Distribution/warehousing/manufacturing 
Indoors assets are tracked repetitively reading e.g. a barcode,  any passive and active RFID and feeding read data into Work in Progress models (WIP) or Warehouse Management Systems (WMS) or ERP software. The readers required per choke point are meshed auto-ID or hand-held ID applications.

However tracking could also be capable of providing monitoring data without binding to a fixed location by using a cooperative tracking capability, e.g. an RTLS.

Yard management 
Outdoors mobile assets of high value are tracked by choke point,
802.11, Received Signal Strength Indication (RSSI), Time Delay on Arrival (TDOA), active RFID or GPS Yard Management; feeding into either third party yard management software from the provider or to an existing system. Yard Management Systems (YMS) couple location data collected by RFID and GPS systems to help supply chain managers to optimize utilization of yard assets such as trailers and dock doors. YMS systems can use either active or passive RFID tags.

Fleet management 
Fleet management is applied as a tracking application using GPS and composing tracks from subsequent vehicle's positions. Each vehicle to be tracked is equipped with a GPS receiver and relays the obtained coordinates via cellular or satellite networks to a home station.  Fleet management is required by:
 Large fleet operators, (vehicle/railcars/trucking/shipping)
 Forwarding operators (containers, machines, heavy cargo, valuable shippings)
 Operators who have high equipment and/or cargo/product costs
 Operators who have a dynamic workload

Person tracking

Person tracking relies on unique identifiers that are temporarily (RFID tags) or permanently assigned to persons like personal identifiers (including biometric identifiers), or national identification numbers and a way to sample their positions, either on short temporal scales as through GPS or for public administration to keep track of a state's citizens or temporary residents. The purposes for doing so are numerous, for example from welfare and public security to mass surveillance.

Attendance management 
Mobile phone services

Location-based services (LBS) utilise a combination of A-GPS, newer GPS and cellular locating technology  that is derived from the telematics and telecom world. Line of sight is not necessarily required for a location fix. This is a significant advantage in certain applications since a GPS signal can still be lost indoors. As such, A-GPS enabled cell phones and PDAs can be located indoors and the handset may be tracked more precisely. This enables non-vehicle centric applications and can bridge the indoor location gap, typically the domain of RFID and Real-time locating system (RTLS) systems, with an off the shelf cellular device.

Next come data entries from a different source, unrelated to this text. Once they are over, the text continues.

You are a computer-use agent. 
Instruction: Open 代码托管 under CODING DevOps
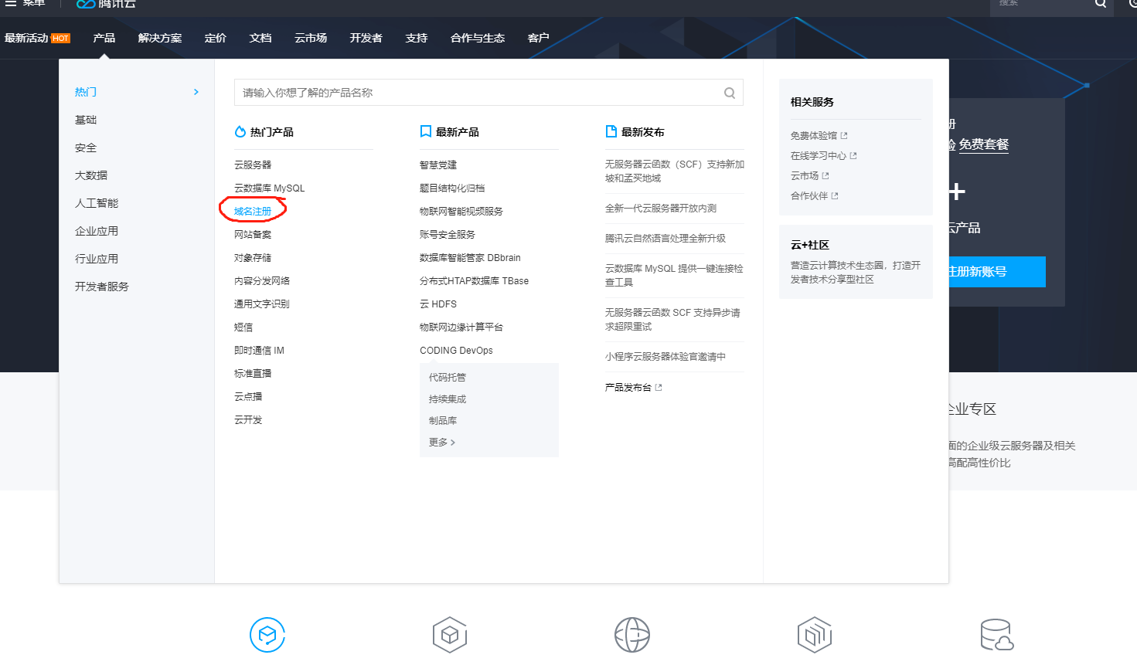pyautogui.click(x=448, y=378)
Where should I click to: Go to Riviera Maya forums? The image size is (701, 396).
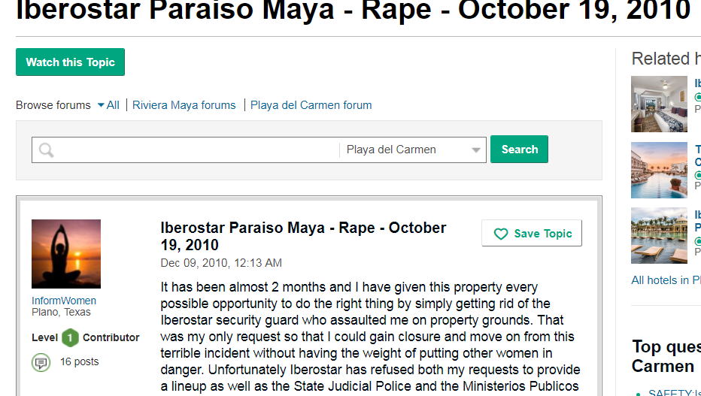[x=184, y=105]
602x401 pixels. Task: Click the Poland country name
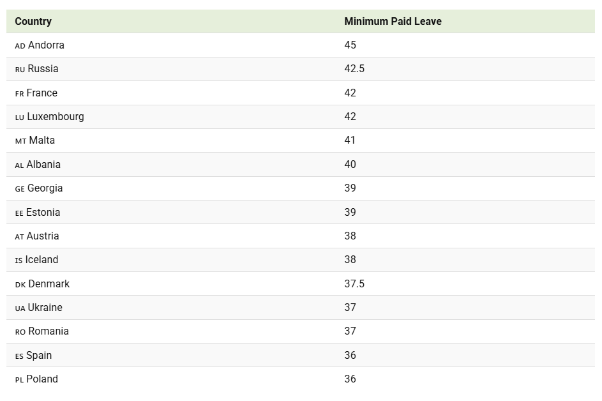(42, 379)
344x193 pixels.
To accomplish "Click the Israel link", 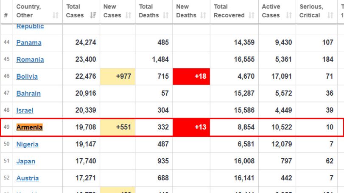I will (x=25, y=110).
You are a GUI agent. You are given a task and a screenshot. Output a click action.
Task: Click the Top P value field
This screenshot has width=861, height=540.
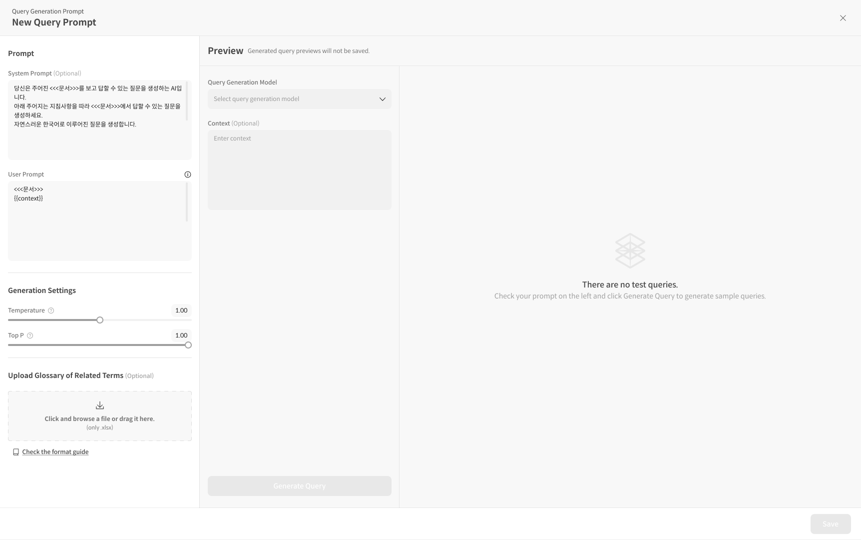click(181, 336)
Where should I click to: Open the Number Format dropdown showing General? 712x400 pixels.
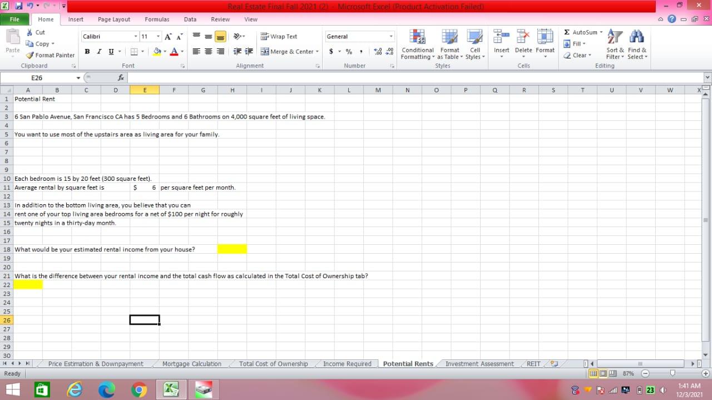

Currently, A-GPS enabled handsets are still highly dependent on the LBS carrier system, so handset device choice and application requirements are still not apparent. Enterprise system integrators need the skills and knowledge to correctly choose the pieces that will fit the application and geography.

Operational requirements 

Regardless of the tracking technology, for the most part the end-users just want to locate themselves or wish to find points of interest. The reality is that there is no "one size fits all" solution with locating technology for all conditions and applications.

Application of tracking is a substantial basis for vehicle tracking in fleet management, asset management, individual navigation, social networking, or mobile resource management and more. Company, group or individual interests can benefit from more than one of the offered technologies depending on the context.

GPS tracking 

GPS has global coverage but can be hindered by line-of-sight issues caused by buildings and urban canyons.  RFID is excellent and reliable indoors or in situations where close proximity to tag readers is feasible, but has limited range and still requires  costly readers.  RFID stands for Radio Frequency Identification. This technology uses electromagnetic waves to receive the signal from the targeting object to then save the location on a reader that can be looked at through specialized software.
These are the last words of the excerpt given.